By Heidi Beirich
In the nearly 30 years since the Southern Poverty Law Center has been monitoring the American radical right we’ve seen a major shift in the nature of organized groups that specialize in vilifying certain people because of their race, ethnicity or other characteristic.
In the beginning, they were the usual suspects: Klan factions, neo-Nazi groups, black separatists, racist skinheads and the like.
We’re in a different world today. Hate has gone mainstream. Today, the purveyors of hate don’t always burn crosses or use racial slurs. They might wear suits and ties. They might have sophisticated public relations operations. They might even testify before Congress.
They’re also more likely to be animated by a nativist or white nationalist ideology that sees the “white race” as being under siege by immigrants of color across the Western world. Reflecting this trend, our annual list of hate groups has evolved to include more groups closely linked to white nationalism.
This year, for the first time, we listed the Center for Immigration Studies (CIS), a nativist think tank that churns out a constant stream of fear-mongering misinformation about Latino immigrants.
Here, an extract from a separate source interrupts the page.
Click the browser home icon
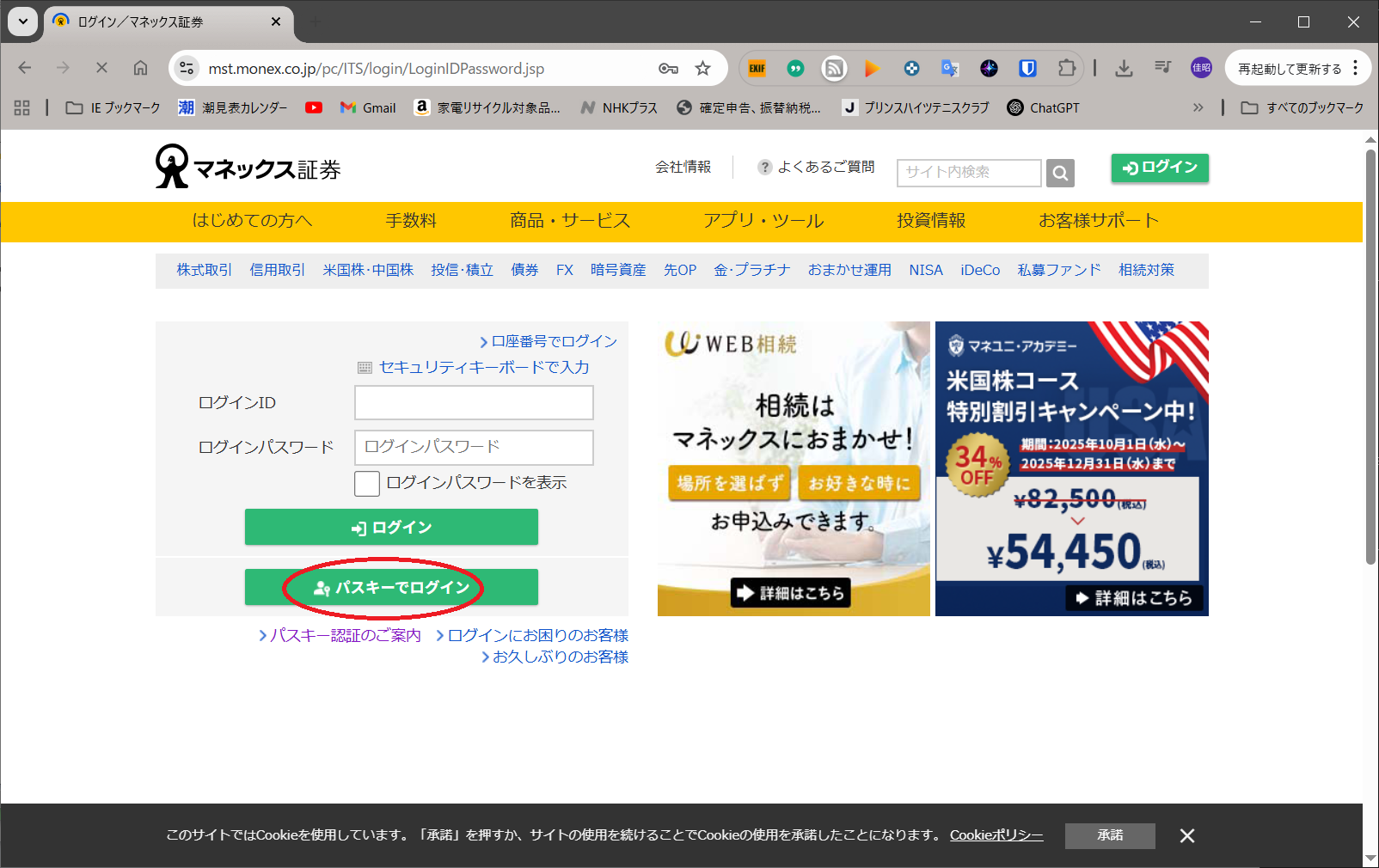Image resolution: width=1379 pixels, height=868 pixels. click(140, 69)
Predictably, the hate group designation provoked an attack by the group’s executive director, Mark Krikorian, whose March 17 commentary in The Washington Post accused the SPLC of conflating groups like the Klan with groups, like his, that “simply do not share” our political beliefs.
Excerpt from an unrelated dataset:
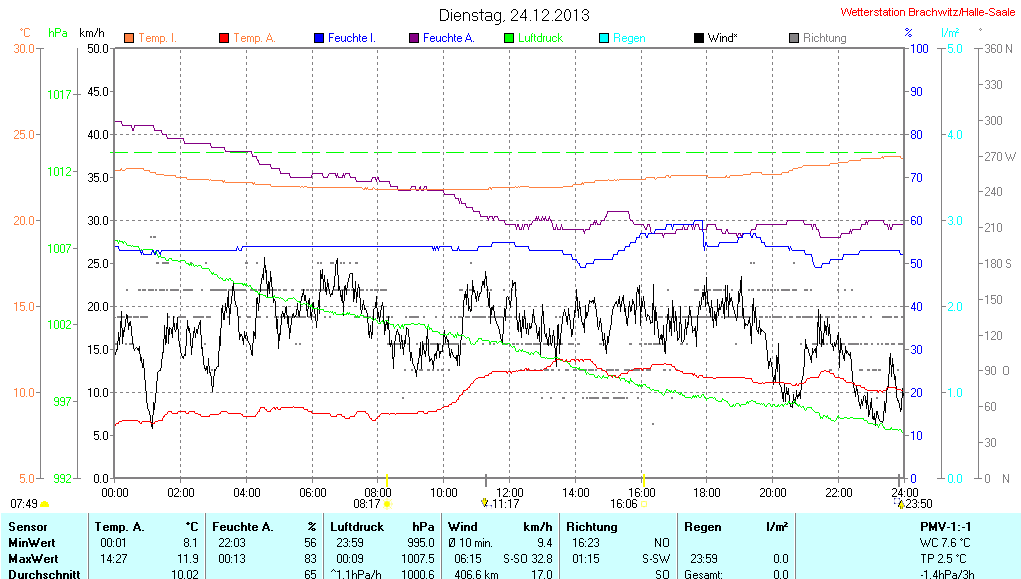Click the Wetterstation Brachwitz/Halle-Saale title

(928, 13)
It’s understandable that Krikorian would recoil from being labeled a “hate group.” But the CIS has earned it – and not only because of statements by Krikorian, such as his suggestion after the devastating earthquake in Haiti that the country is “so screwed up because it wasn’t colonized long enough.”
CIS is the brainchild of John Tanton, the father of the modern nativist movement, and part of a network of closely related anti-immigrant groups that Tanton founded. These groups have been responsible for much of the hysteria about immigrants that dominates conservative politics.
Tanton, a retired Michigan ophthalmologist, spent decades at the heart of the white nationalist movement. In addition to his flagship organization, the Federation for American Immigration Reform (FAIR), he founded and operated the Social Contract Press, which has published numerous overtly racist tracts, including the rancid novel Camp of the Saints.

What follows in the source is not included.